* _Given information_:
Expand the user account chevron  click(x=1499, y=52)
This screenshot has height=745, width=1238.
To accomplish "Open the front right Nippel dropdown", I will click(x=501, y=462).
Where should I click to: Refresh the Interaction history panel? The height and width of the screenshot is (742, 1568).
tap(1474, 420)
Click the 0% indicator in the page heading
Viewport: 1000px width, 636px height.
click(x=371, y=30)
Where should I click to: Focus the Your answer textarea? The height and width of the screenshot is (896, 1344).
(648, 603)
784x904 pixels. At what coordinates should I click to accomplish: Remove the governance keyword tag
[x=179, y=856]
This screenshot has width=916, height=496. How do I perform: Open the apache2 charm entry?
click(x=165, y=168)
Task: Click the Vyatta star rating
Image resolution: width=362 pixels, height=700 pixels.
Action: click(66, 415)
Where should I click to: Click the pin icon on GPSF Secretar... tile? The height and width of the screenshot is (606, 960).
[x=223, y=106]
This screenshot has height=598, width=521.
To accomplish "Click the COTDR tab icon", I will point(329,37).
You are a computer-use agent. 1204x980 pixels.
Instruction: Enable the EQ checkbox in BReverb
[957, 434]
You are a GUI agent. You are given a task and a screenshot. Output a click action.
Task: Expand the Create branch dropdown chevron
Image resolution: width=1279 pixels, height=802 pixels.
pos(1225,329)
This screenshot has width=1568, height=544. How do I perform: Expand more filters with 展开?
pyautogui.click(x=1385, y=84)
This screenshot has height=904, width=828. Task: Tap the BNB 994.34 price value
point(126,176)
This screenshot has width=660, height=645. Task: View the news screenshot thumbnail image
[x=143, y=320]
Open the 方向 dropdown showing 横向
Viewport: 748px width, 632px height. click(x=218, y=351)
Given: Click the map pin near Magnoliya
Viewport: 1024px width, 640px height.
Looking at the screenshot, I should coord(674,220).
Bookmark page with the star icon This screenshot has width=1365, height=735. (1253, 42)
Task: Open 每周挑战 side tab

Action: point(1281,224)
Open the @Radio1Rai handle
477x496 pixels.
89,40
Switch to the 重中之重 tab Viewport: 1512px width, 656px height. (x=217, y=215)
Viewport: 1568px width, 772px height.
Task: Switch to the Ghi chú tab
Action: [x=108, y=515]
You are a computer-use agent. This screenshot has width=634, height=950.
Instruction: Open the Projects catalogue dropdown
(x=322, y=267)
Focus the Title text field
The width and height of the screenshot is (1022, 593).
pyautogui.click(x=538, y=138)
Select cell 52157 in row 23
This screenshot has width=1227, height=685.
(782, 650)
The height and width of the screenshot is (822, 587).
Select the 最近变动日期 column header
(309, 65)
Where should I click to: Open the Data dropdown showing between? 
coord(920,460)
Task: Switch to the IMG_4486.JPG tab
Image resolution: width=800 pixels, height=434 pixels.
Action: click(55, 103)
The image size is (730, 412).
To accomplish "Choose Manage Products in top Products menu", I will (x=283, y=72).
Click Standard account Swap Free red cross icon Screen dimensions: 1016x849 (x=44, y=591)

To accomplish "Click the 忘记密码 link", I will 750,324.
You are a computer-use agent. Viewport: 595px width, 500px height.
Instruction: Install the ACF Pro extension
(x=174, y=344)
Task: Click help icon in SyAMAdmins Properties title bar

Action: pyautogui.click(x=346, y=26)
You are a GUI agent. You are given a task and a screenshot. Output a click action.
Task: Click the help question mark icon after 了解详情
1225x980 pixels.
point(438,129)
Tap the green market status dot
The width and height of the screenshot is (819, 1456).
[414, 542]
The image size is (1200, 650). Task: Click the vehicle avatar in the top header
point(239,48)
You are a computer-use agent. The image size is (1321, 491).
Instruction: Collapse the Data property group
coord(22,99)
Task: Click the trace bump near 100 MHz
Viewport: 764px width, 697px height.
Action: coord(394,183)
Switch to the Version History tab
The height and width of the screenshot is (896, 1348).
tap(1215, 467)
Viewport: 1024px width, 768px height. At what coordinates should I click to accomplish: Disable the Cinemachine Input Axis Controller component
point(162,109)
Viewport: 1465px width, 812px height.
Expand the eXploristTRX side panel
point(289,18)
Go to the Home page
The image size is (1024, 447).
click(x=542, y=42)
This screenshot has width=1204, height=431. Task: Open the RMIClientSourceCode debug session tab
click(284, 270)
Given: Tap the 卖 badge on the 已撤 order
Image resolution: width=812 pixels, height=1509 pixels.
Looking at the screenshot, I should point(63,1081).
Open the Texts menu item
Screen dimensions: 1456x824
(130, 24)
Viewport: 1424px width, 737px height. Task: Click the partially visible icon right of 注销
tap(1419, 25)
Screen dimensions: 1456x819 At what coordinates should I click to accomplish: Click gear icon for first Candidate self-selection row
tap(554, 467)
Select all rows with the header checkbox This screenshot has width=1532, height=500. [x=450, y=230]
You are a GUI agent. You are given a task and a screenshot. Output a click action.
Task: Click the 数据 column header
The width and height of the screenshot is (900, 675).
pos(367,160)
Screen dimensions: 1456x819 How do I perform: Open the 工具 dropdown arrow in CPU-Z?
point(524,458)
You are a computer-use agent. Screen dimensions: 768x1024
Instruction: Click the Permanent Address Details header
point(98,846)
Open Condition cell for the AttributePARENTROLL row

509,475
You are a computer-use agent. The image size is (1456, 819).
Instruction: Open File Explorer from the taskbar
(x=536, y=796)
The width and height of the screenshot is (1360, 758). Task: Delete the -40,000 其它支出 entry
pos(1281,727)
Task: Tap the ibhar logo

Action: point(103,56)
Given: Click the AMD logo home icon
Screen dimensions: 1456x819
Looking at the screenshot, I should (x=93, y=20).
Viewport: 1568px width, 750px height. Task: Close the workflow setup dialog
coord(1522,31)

* _Task details_:
Copy out every one of the entries above word for word, with no changes.

* _Reply_:
Expand the user account chevron  click(x=1499, y=52)
This screenshot has height=745, width=1238.
To accomplish "Open the front right Nippel dropdown", I will click(x=501, y=462).
Where should I click to: Refresh the Interaction history panel? The height and width of the screenshot is (742, 1568).
tap(1474, 420)
Click the 0% indicator in the page heading
Viewport: 1000px width, 636px height.
click(x=371, y=30)
Where should I click to: Focus the Your answer textarea? The height and width of the screenshot is (896, 1344).
(648, 603)
784x904 pixels. At what coordinates should I click to accomplish: Remove the governance keyword tag
[x=179, y=856]
This screenshot has width=916, height=496. How do I perform: Open the apache2 charm entry?
click(x=165, y=168)
Task: Click the Vyatta star rating
Image resolution: width=362 pixels, height=700 pixels.
Action: click(66, 415)
Where should I click to: Click the pin icon on GPSF Secretar... tile? The height and width of the screenshot is (606, 960).
[x=223, y=106]
This screenshot has height=598, width=521.
To accomplish "Click the COTDR tab icon", I will point(329,37).
You are a computer-use agent. 1204x980 pixels.
Instruction: Enable the EQ checkbox in BReverb
[957, 434]
You are a GUI agent. You are given a task and a screenshot. Output a click action.
Task: Expand the Create branch dropdown chevron
Image resolution: width=1279 pixels, height=802 pixels.
pos(1225,329)
This screenshot has width=1568, height=544. How do I perform: Expand more filters with 展开?
pyautogui.click(x=1385, y=84)
This screenshot has height=904, width=828. Task: Tap the BNB 994.34 price value
point(126,176)
This screenshot has width=660, height=645. Task: View the news screenshot thumbnail image
[x=143, y=320]
Open the 方向 dropdown showing 横向
Viewport: 748px width, 632px height. click(x=218, y=351)
Given: Click the map pin near Magnoliya
Viewport: 1024px width, 640px height.
Looking at the screenshot, I should coord(674,220).
Bookmark page with the star icon This screenshot has width=1365, height=735. (1253, 42)
Task: Open 每周挑战 side tab

Action: point(1281,224)
Open the @Radio1Rai handle
477x496 pixels.
89,40
Switch to the 重中之重 tab Viewport: 1512px width, 656px height. (x=217, y=215)
Viewport: 1568px width, 772px height.
Task: Switch to the Ghi chú tab
Action: [x=108, y=515]
You are a computer-use agent. This screenshot has width=634, height=950.
Instruction: Open the Projects catalogue dropdown
(x=322, y=267)
Focus the Title text field
The width and height of the screenshot is (1022, 593).
pyautogui.click(x=538, y=138)
Select cell 52157 in row 23
This screenshot has width=1227, height=685.
(782, 650)
The height and width of the screenshot is (822, 587).
Select the 最近变动日期 column header
(309, 65)
Where should I click to: Open the Data dropdown showing between? 
coord(920,460)
Task: Switch to the IMG_4486.JPG tab
Image resolution: width=800 pixels, height=434 pixels.
Action: click(55, 103)
The image size is (730, 412).
To accomplish "Choose Manage Products in top Products menu", I will (x=283, y=72).
Click Standard account Swap Free red cross icon Screen dimensions: 1016x849 (x=44, y=591)

To accomplish "Click the 忘记密码 link", I will 750,324.
You are a computer-use agent. Viewport: 595px width, 500px height.
Instruction: Install the ACF Pro extension
(x=174, y=344)
Task: Click help icon in SyAMAdmins Properties title bar

Action: pyautogui.click(x=346, y=26)
You are a GUI agent. You are given a task and a screenshot. Output a click action.
Task: Click the help question mark icon after 了解详情
1225x980 pixels.
point(438,129)
Tap the green market status dot
The width and height of the screenshot is (819, 1456).
[414, 542]
The image size is (1200, 650). Task: Click the vehicle avatar in the top header
point(239,48)
You are a computer-use agent. The image size is (1321, 491).
Instruction: Collapse the Data property group
coord(22,99)
Task: Click the trace bump near 100 MHz
Viewport: 764px width, 697px height.
Action: coord(394,183)
Switch to the Version History tab
The height and width of the screenshot is (896, 1348).
tap(1215, 467)
Viewport: 1024px width, 768px height. At what coordinates should I click to accomplish: Disable the Cinemachine Input Axis Controller component
point(162,109)
Viewport: 1465px width, 812px height.
Expand the eXploristTRX side panel
point(289,18)
Go to the Home page
The image size is (1024, 447).
click(x=542, y=42)
This screenshot has width=1204, height=431. Task: Open the RMIClientSourceCode debug session tab
click(284, 270)
Given: Tap the 卖 badge on the 已撤 order
Image resolution: width=812 pixels, height=1509 pixels.
Looking at the screenshot, I should point(63,1081).
Open the Texts menu item
Screen dimensions: 1456x824
(130, 24)
Viewport: 1424px width, 737px height. Task: Click the partially visible icon right of 注销
tap(1419, 25)
Screen dimensions: 1456x819 At what coordinates should I click to accomplish: Click gear icon for first Candidate self-selection row
tap(554, 467)
Select all rows with the header checkbox This screenshot has width=1532, height=500. [x=450, y=230]
You are a GUI agent. You are given a task and a screenshot. Output a click action.
Task: Click the 数据 column header
The width and height of the screenshot is (900, 675).
pos(367,160)
Screen dimensions: 1456x819 How do I perform: Open the 工具 dropdown arrow in CPU-Z?
point(524,458)
You are a computer-use agent. Screen dimensions: 768x1024
Instruction: Click the Permanent Address Details header
point(98,846)
Open Condition cell for the AttributePARENTROLL row

509,475
You are a computer-use agent. The image size is (1456, 819).
Instruction: Open File Explorer from the taskbar
(x=536, y=796)
The width and height of the screenshot is (1360, 758). Task: Delete the -40,000 其它支出 entry
pos(1281,727)
Task: Tap the ibhar logo

Action: point(103,56)
Given: Click the AMD logo home icon
Screen dimensions: 1456x819
Looking at the screenshot, I should (x=93, y=20).
Viewport: 1568px width, 750px height. Task: Close the workflow setup dialog
coord(1522,31)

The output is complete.